**REQUIRED ACTION:** Would you please repeat all of the data exactly, omitting the pictures?

*** DATA SUPPLIED Section Begins ***

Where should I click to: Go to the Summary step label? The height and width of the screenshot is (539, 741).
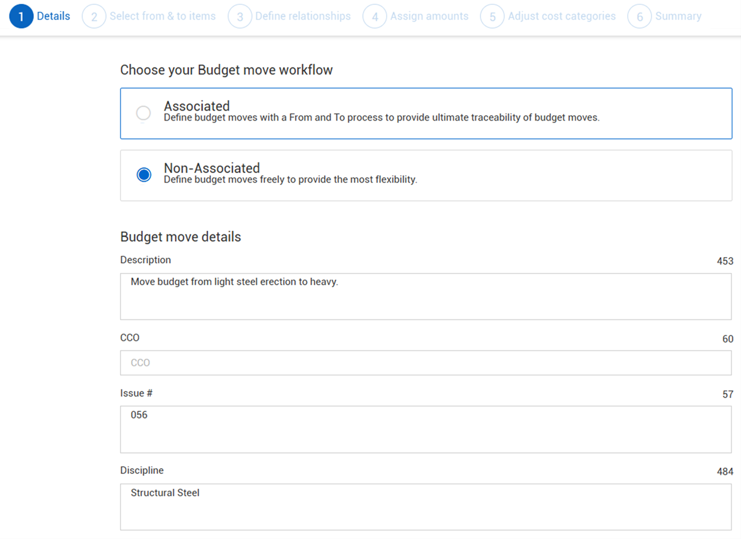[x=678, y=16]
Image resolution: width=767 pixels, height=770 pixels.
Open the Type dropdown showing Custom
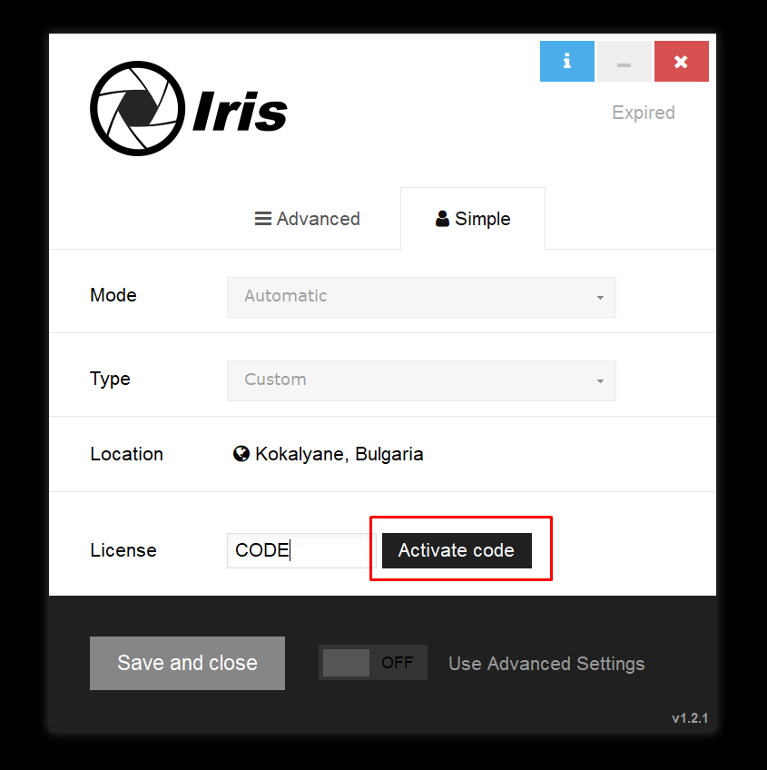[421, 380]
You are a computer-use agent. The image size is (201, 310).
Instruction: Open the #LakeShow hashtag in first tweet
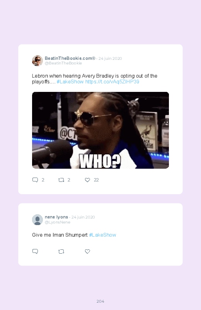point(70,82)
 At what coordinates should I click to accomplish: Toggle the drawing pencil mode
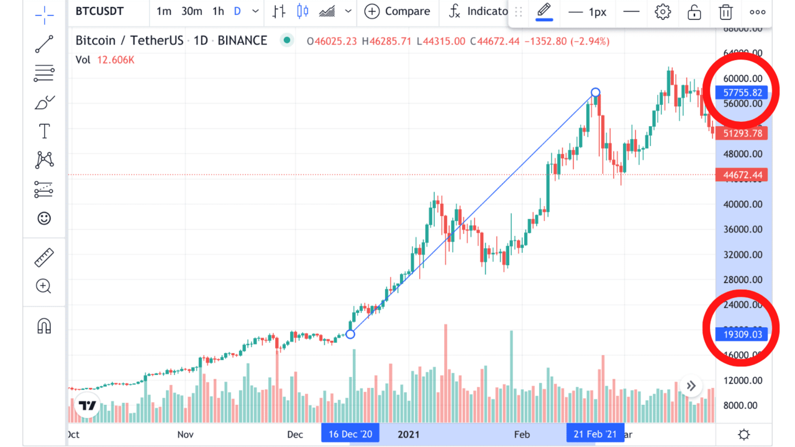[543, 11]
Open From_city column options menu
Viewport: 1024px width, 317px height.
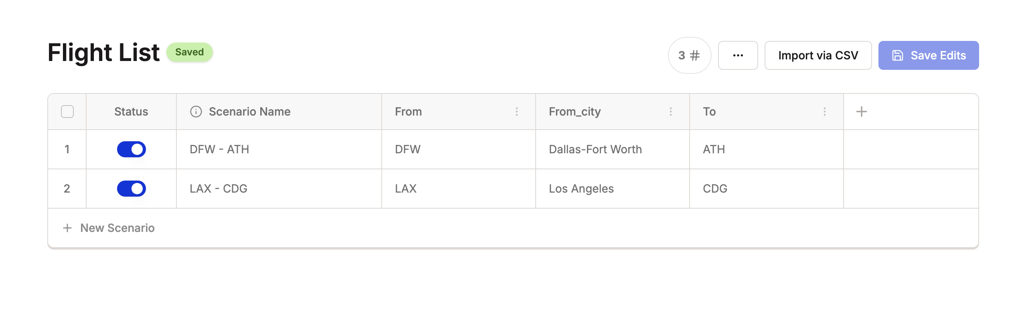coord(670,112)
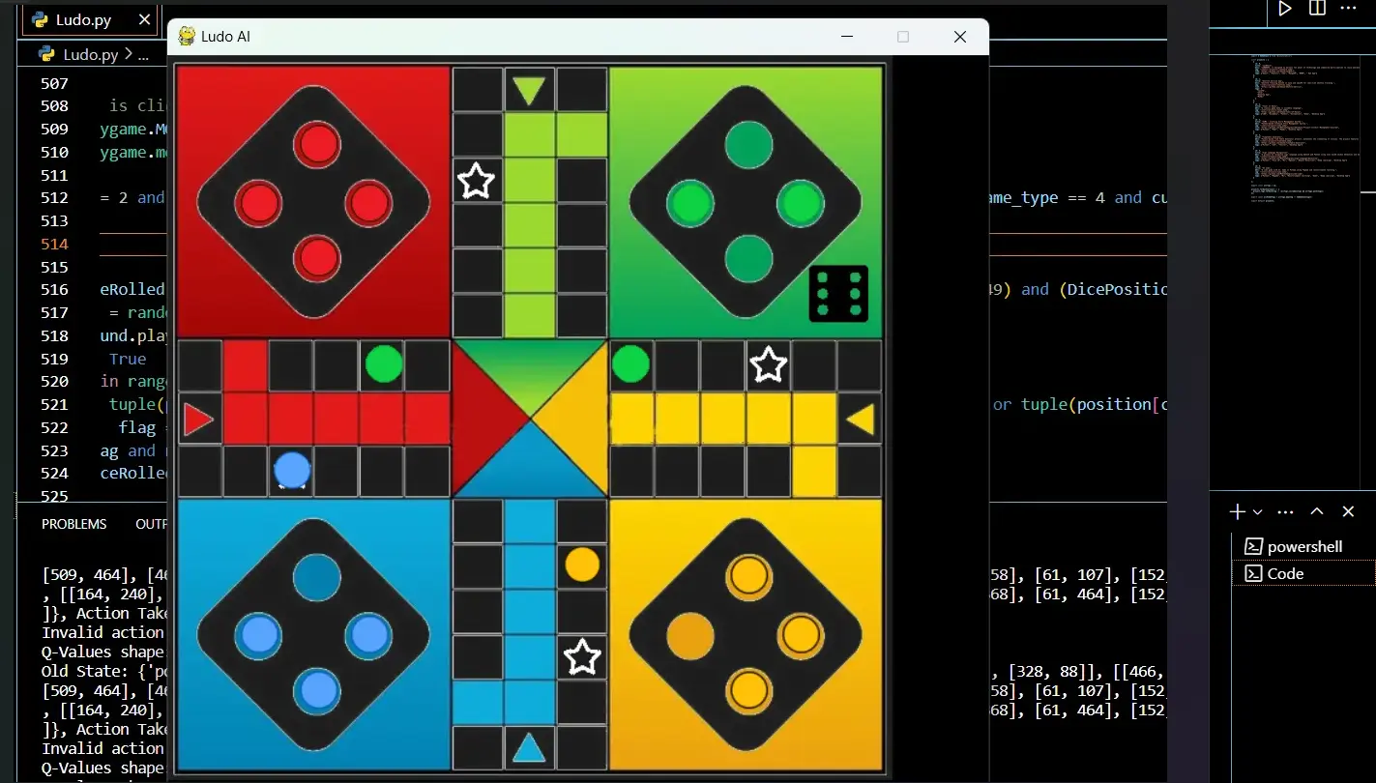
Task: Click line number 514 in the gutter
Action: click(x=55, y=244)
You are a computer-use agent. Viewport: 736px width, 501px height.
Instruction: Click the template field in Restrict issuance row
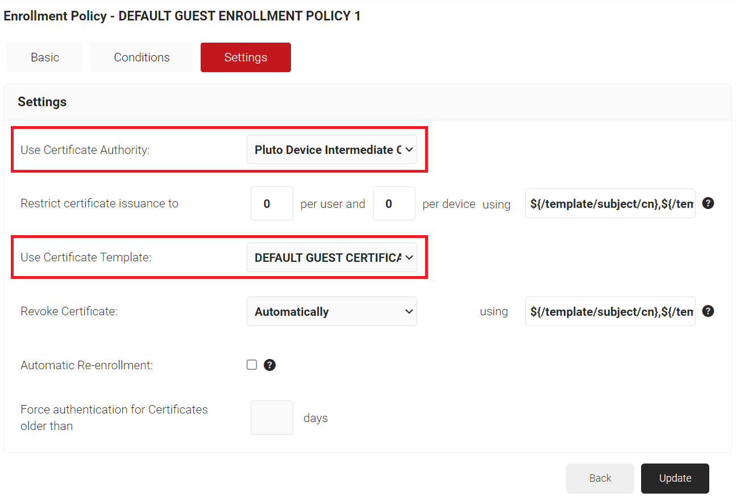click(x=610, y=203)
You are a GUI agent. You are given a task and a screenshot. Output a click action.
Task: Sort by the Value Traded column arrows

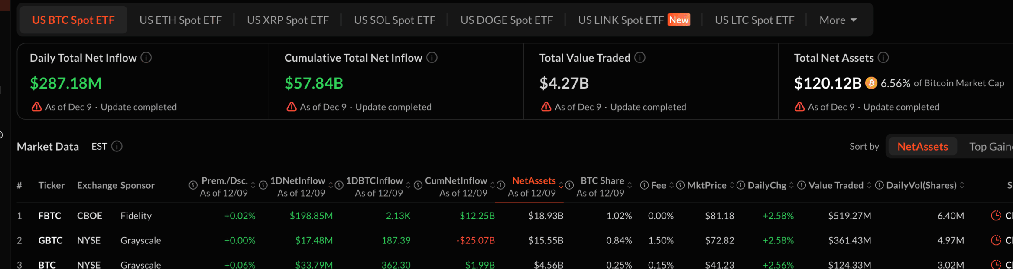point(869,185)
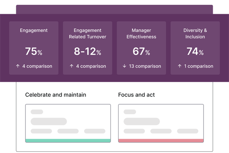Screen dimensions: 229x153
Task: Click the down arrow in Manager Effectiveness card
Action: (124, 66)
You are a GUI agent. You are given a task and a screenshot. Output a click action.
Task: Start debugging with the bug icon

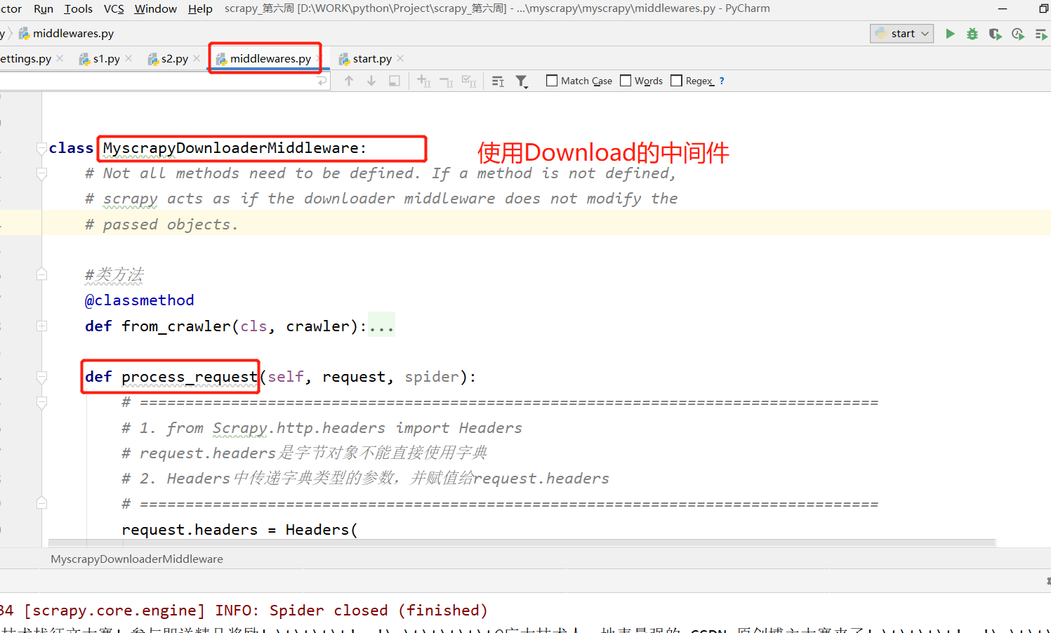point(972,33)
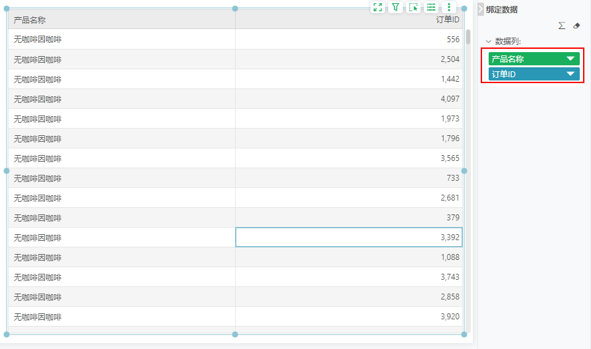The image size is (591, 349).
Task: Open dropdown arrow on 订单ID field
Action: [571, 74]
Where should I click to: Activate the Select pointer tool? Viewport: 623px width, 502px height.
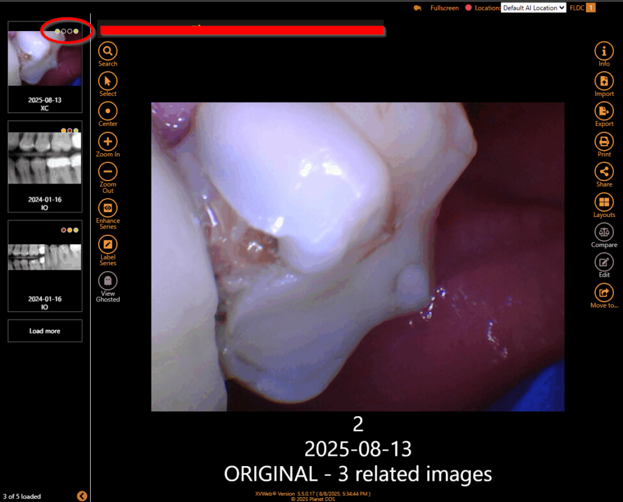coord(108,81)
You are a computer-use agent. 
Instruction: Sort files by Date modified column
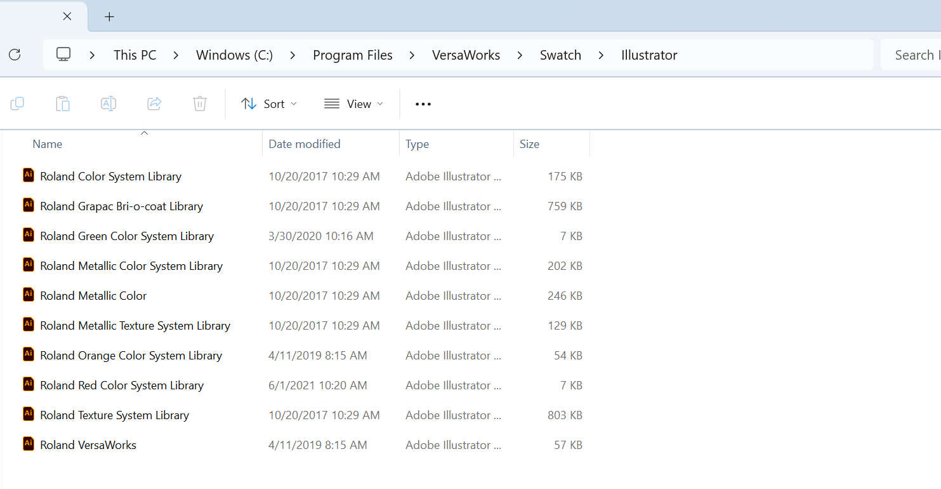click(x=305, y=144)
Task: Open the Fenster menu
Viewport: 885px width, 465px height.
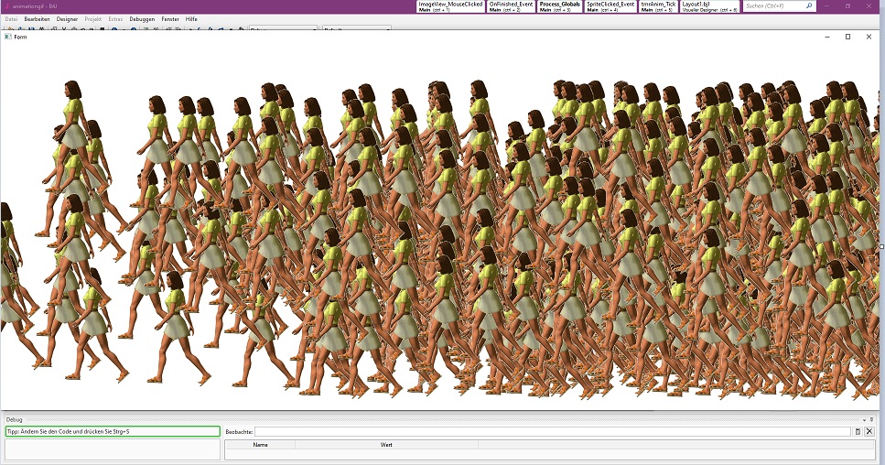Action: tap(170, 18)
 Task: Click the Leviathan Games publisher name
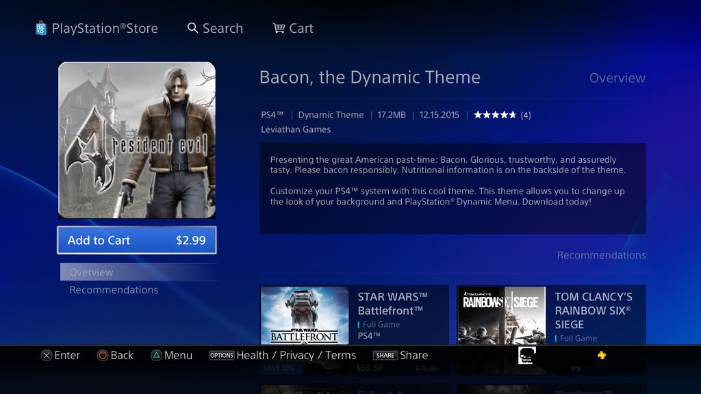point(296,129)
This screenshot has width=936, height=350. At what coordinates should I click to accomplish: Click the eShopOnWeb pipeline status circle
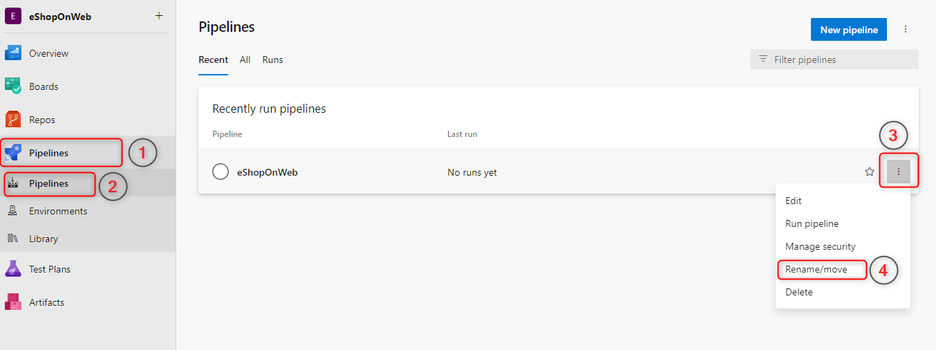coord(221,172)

*** DATA SUPPLIED Section Ends ***

**RESULT:**
Where should I click to: Go to the Summary step label? The height and width of the screenshot is (539, 741).
[x=678, y=16]
Image resolution: width=767 pixels, height=770 pixels.
Open the Type dropdown showing Custom
[421, 380]
You are a computer-use agent. The image size is (201, 310).
Instruction: Open the #LakeShow hashtag in first tweet
point(70,82)
 At what coordinates should I click to accomplish: Toggle the drawing pencil mode
[543, 11]
Open From_city column options menu
Viewport: 1024px width, 317px height.
coord(670,112)
Task: Click line number 514 in the gutter
Action: click(x=55, y=244)
You are a computer-use agent. Viewport: 736px width, 501px height.
Instruction: Click the template field in Restrict issuance row
click(x=610, y=203)
You are a GUI agent. You are given a task and a screenshot. Output a click action.
Task: Sort by the Value Traded column arrows

point(869,185)
Screen dimensions: 229x153
Task: Click the down arrow in Manager Effectiveness card
Action: (124, 66)
You are a GUI agent. You are given a task and a screenshot. Output a click action.
Task: Start debugging with the bug icon

point(972,33)
The image size is (591, 349).
Task: Open dropdown arrow on 订单ID field
Action: [571, 74]
Where should I click to: Activate the Select pointer tool? Viewport: 623px width, 502px height.
coord(108,81)
You are a computer-use agent. 
Instruction: Sort files by Date modified column
click(x=305, y=144)
Task: Open the Fenster menu
Viewport: 885px width, 465px height.
Action: tap(170, 18)
 Task: Click the Leviathan Games publisher name
point(296,129)
This screenshot has width=936, height=350. At what coordinates should I click to accomplish: Click the eShopOnWeb pipeline status circle
coord(221,172)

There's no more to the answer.